Docentes exigem pagamento de horas extras em atraso desde 2013; Governo classifica protesto como ilegal
Cerca de 250 professores de três escolas do distrito de Xai-Xai, na província de Gaza, entraram em greve por tempo indeterminado, deixando milhares de alunos sem aulas. A paralisação, que começou esta semana, é motivada por dívidas salariais que os docentes dizem arrastar-se desde 2013. O Governo distrital classificou a greve como ilegal e já confirmou a marcação de faltas aos professores envolvidos, agravando um impasse que ameaça comprometer o calendário escolar de cerca de 5 mil estudantes.
O movimento paralisou três unidades de ensino: a EPC Ndambine 2000, a EPC 2013 e a Escola Secundária de Ndambine 2000. Nelas, salas vazias substituíram as aulas habituais, numa região onde o ano escolar já enfrenta historicamente desafios de infraestrutura e recursos.
Segundo os professores em greve, a origem do conflito remonta a 2013, ano em que alegam ter prestado horas extraordinárias que nunca foram pagas pelo Estado. A isso soma-se uma segunda reivindicação: a reposição de descontos salariais de 5% que os docentes consideram terem sido aplicados de forma indevida. A combinação das duas dívidas, segundo os grevistas, criou um sentimento de descrença em relação às promessas das autoridades educativas.
A resposta institucional não se fez esperar. Artur Sitoe, Secretário Permanente do distrito de Xai-Xai, classificou a paralisação como ilegal e confirmou que os professores ausentes das salas de aula terão falta registada uma medida que pode implicar descontos salariais adicionais para quem aderiu ao movimento, agravando ainda mais a tensão financeira que motivou o protesto inicial.
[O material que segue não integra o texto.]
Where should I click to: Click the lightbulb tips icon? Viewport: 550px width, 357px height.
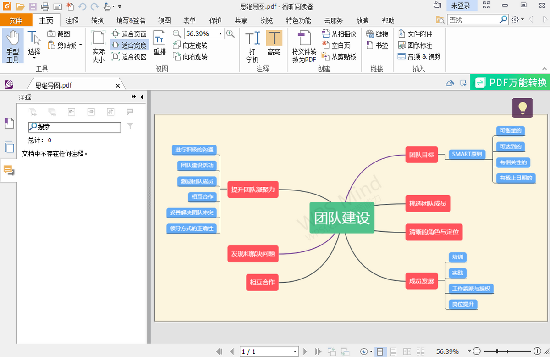(522, 108)
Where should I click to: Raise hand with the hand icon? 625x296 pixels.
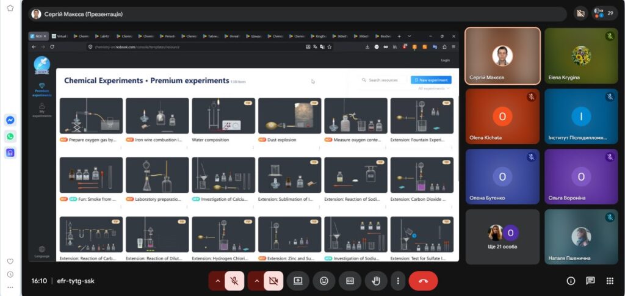[376, 281]
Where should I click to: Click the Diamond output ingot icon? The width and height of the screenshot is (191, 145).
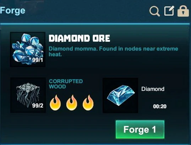click(x=120, y=95)
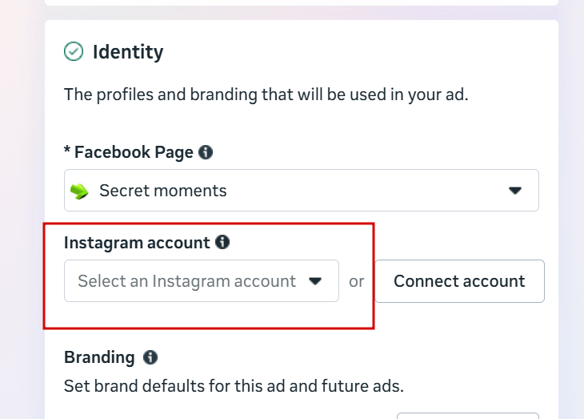This screenshot has height=419, width=584.
Task: Click the green arrow Secret moments page icon
Action: [79, 191]
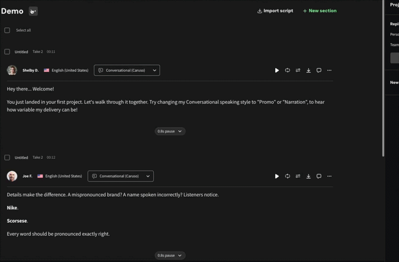
Task: Add a New section
Action: click(320, 11)
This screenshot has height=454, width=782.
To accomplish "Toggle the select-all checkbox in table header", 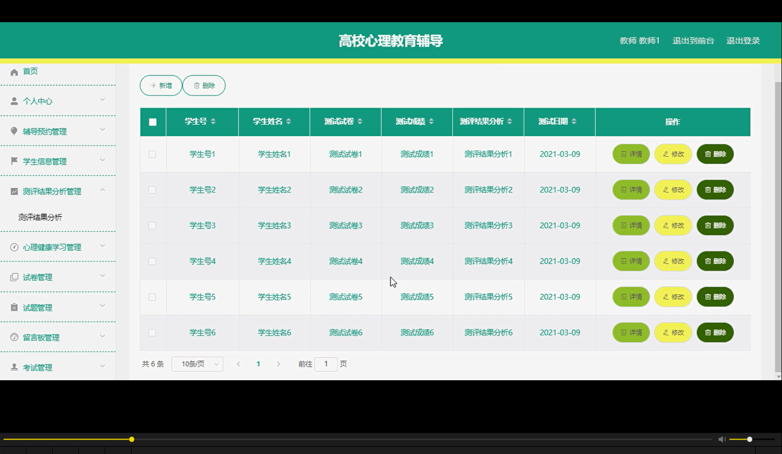I will point(152,121).
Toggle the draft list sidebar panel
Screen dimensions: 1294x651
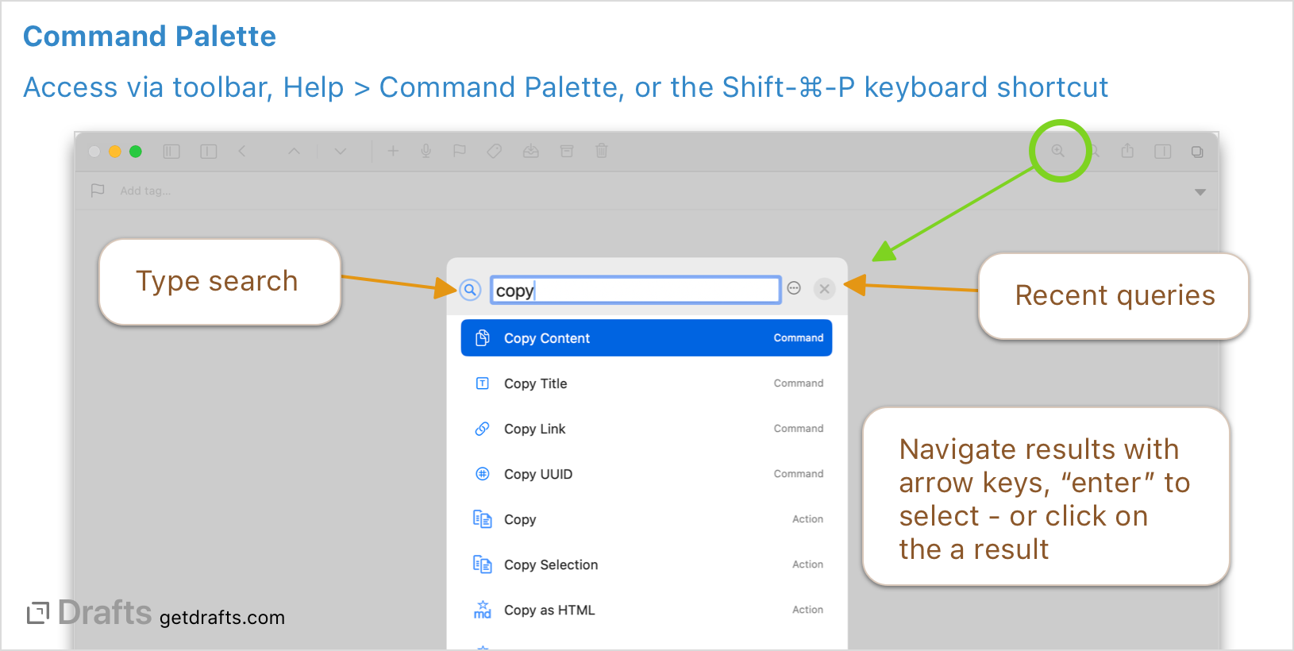click(x=171, y=151)
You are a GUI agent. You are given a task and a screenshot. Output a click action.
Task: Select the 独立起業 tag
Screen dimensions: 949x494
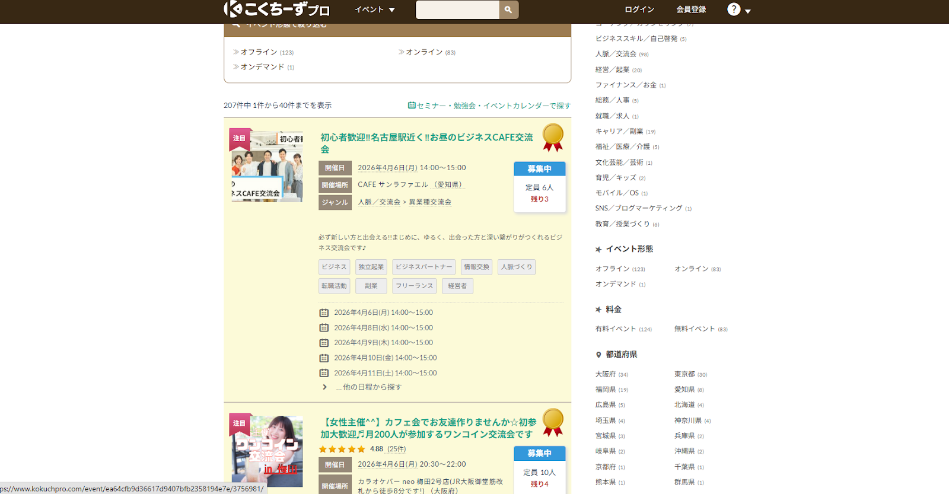coord(371,267)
Já a Direção Provincial de Educação de Gaza apresentou uma versão diferente da dimensão do problema. A porta-voz Jaquilija Jorge contestou o número de escolas afetadas avançado pelos grevistas, afirmando que a greve estaria circunscrita apenas à EPC Ndambine 2000. Esta divergência entre a versão dos professores e a da tutela provincial lança dúvidas sobre a real extensão do impacto nas comunidades escolares de Xai-Xai.
A Associação Nacional dos Professores (ANAPRO) entrou no debate em defesa da classe docente, acusando o Governo de adiar soluções concretas e de responder às reivindicações apenas com promessas sem efeito prático. Para a associação, o caso de Xai-Xai reflete um padrão mais amplo de tensão entre o corpo docente moçambicano e as autoridades educativas, ligado a questões salariais recorrentes em várias províncias.
Enquanto o impasse persiste, são os alunos que pagam o preço mais imediato. Cerca de 5 mil estudantes das três escolas afetadas ficam sem aulas num momento em que o calendário escolar nacional já é apertado, com risco de atrasos na matéria letiva e impacto direto na preparação para exames e avaliações trimestrais. Especialistas em educação têm alertado, em casos semelhantes ocorridos noutras províncias, que interrupções prolongadas tendem a agravar as taxas de retenção escolar, sobretudo em zonas onde o acesso ao ensino já enfrenta outros obstáculos.
Para já, não há sinais de uma reunião agendada entre o Governo distrital, a Direção Provincial de Educação e os representantes dos professores grevistas. A comunidade escolar de Xai-Xai aguarda que as partes encontrem uma via de diálogo capaz de destravar o conflito antes que o prejuízo letivo se torne ainda mais difícil de recuperar.